*Tugas 1:*
Salin persis berita tentang karantina WNI, mulai dari "Jakarta — Anggota" terus sampai "menerima sesuai aturan.".
*Tugas 2:*
Sebutkan semua kelompok yang berhak mendapat fasilitas karantina gratis menurut berita tentang karantina WNI.
*Tugas 3:*
Teruskan berita tentang karantina WNI, mulai sesudah kalimat terakhirnya.

*Teks untuk Dianalisis:*

━━━━━━━━

Jakarta — Anggota Komisi IX DPR RI Kurniasih Mufidayati meminta Pemerintah memperbaiki tata laksana teknis karantina bagi WNI pelaku perjalanan dari luar negeri.
Mufida menemukan fakta di lapangan tidak tepatnya pemberian fasilitas karantina dan tes usap PCR gratis yang diperuntukkan bagi WNI setiba di Bandara Soetta dari perjalanan luar negeri
Mufida menyebut, perlu ada perbaikan terkait tata laksana karantina tersebut mulai dari penyaringan sejak sebelum WNI mendarat di Tanah Air, PCR harus dua kali dalam waktu 4-5 hari, sampai dengan keluarnya surat izin pulang ke rumah. Ia meminta agar fasilitas karantina dan tes usap PCR gratis diberikan kepada yang layak menerima sesuai aturan.
“Sudah ada dalam Keputusan Ketua Satgas Penanganan Covid-19 No 6 Tahun 2001 siapa saja yang berhak mendapatkan fasilitas karantina gratis yakni Pekerja Migran Indonesia (PMI), pelajar/mahasiswa atau WNI yang secara ekonomi tidak mampu dibuktikan dengan Surat Pernyataan Tidak Mampu (SPTM),” papar Mufida dalam keterangannya di Jakarta, Senin (25/1/2021).
Mufida pun langsung mendatangi tempat karantina mandiri bagi WNI yang pulang ke Tanah Air di wilayah Tangerang, Banten. Ia menyebut berdasarkan laporan yang ia terima, ternyata banyak WNI yang langsung diberikan formulir SPTM untuk diisi dan tandatangan. Tentu saja kondisi ini menjadi pertanyaan besar.
“Kenapa tidak sejak awal disampaikan secara terbuka tentang isi kebijakan tersebut? Ini aneh. Tiba-tiba penumpang diminta tanda tangan pernyataan tidak mampu. Kami menerima informasi ini dan langsung konfirmasi ke lapangan,” ungkap Mufida.

━━━━━━━━

*Data yang Diberikan:*
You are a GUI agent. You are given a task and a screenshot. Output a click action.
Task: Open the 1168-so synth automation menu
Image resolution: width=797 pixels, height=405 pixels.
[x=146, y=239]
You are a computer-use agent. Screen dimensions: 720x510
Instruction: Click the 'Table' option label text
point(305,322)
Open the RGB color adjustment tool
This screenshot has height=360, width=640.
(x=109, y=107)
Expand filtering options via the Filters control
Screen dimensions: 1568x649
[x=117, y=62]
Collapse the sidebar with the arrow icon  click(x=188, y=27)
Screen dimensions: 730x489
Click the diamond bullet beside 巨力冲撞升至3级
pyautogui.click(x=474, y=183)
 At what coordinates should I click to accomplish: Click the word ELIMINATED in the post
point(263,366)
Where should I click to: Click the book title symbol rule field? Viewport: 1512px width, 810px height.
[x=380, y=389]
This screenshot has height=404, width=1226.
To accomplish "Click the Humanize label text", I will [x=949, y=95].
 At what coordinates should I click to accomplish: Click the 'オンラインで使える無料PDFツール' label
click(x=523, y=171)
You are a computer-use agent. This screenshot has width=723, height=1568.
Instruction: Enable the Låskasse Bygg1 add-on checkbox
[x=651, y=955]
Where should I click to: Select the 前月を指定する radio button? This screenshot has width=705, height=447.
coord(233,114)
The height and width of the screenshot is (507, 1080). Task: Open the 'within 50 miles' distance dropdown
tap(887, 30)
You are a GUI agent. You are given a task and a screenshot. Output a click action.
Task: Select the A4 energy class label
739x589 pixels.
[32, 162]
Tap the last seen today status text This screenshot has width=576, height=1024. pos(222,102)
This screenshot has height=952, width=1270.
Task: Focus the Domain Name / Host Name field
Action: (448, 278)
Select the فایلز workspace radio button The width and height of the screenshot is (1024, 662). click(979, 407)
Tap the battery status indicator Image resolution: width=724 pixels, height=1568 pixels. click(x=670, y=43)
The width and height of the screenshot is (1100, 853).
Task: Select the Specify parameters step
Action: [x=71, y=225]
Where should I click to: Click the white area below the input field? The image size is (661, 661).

━━━━━━━━

*Jawaban 1:*
Jakarta — Anggota Komisi IX DPR RI Kurniasih Mufidayati meminta Pemerintah memperbaiki tata laksana teknis karantina bagi WNI pelaku perjalanan dari luar negeri.
Mufida menemukan fakta di lapangan tidak tepatnya pemberian fasilitas karantina dan tes usap PCR gratis yang diperuntukkan bagi WNI setiba di Bandara Soetta dari perjalanan luar negeri
Mufida menyebut, perlu ada perbaikan terkait tata laksana karantina tersebut mulai dari penyaringan sejak sebelum WNI mendarat di Tanah Air, PCR harus dua kali dalam waktu 4-5 hari, sampai dengan keluarnya surat izin pulang ke rumah. Ia meminta agar fasilitas karantina dan tes usap PCR gratis diberikan kepada yang layak menerima sesuai aturan.

*Jawaban 2:*
- Pekerja Migran Indonesia (PMI)
- Pelajar/mahasiswa
- WNI yang secara ekonomi tidak mampu, dibuktikan dengan Surat Pernyataan Tidak Mampu (SPTM)

*Jawaban 3:*
“Temuan ini menunjukkan ada fakta tidak tepatnya sasaran penggunaan dana untuk karantina mandiri dan telah terjadi ketidak adilan implementasi kebijakan. Jika semua penumpang dibawa dan diberikan formulir SPTM berarti semua WNI yang pulang ke Indonesia dianggap tidak mampu dan diberikan subsidi biaya karantina mandiri. Ini harus dievaluasi dan diperbaiki segera,” imbuhnya.
“Klasifikasi pelaku perjalanan luar negeri sudah bisa dilakukan sejak awal dari data Visa yang pastinya tertera apakah mereka Pelajar, PMI atau masyarakat yang mandiri atau subsidi, sehingga tidak salah implementasi kebijakan di saat tiba di bandara,” tambahnya
Temuan lain di lapangan adanya keanehan PCR yang harus dilakukan dua kali pada penumpang yang menjalani karantina. Saat sebelum terbang ke Indonesia, penumpang WNI sudah melakukan tes PCR sebagai syarat naik pesawat. Setiba di bandara, harus tes PCR lagi di lokasi karantina. Selang tiga hari, sebelum pulang ke rumah, harus PCR lagi.
“Bagaimana mungkin seseorang, harus menjalani tiga kali PCR dalam hitungan sepekan, sangat tidak logis dan menurut saya berpotensi iritasi pada hidung. Belum lagi aspek psikologi dan biaya yang harus ditanggung oleh APBN maupun pribadi penumpang. Ini sangat aneh. Harus diperbaiki kebijakan ini,” tutur dia.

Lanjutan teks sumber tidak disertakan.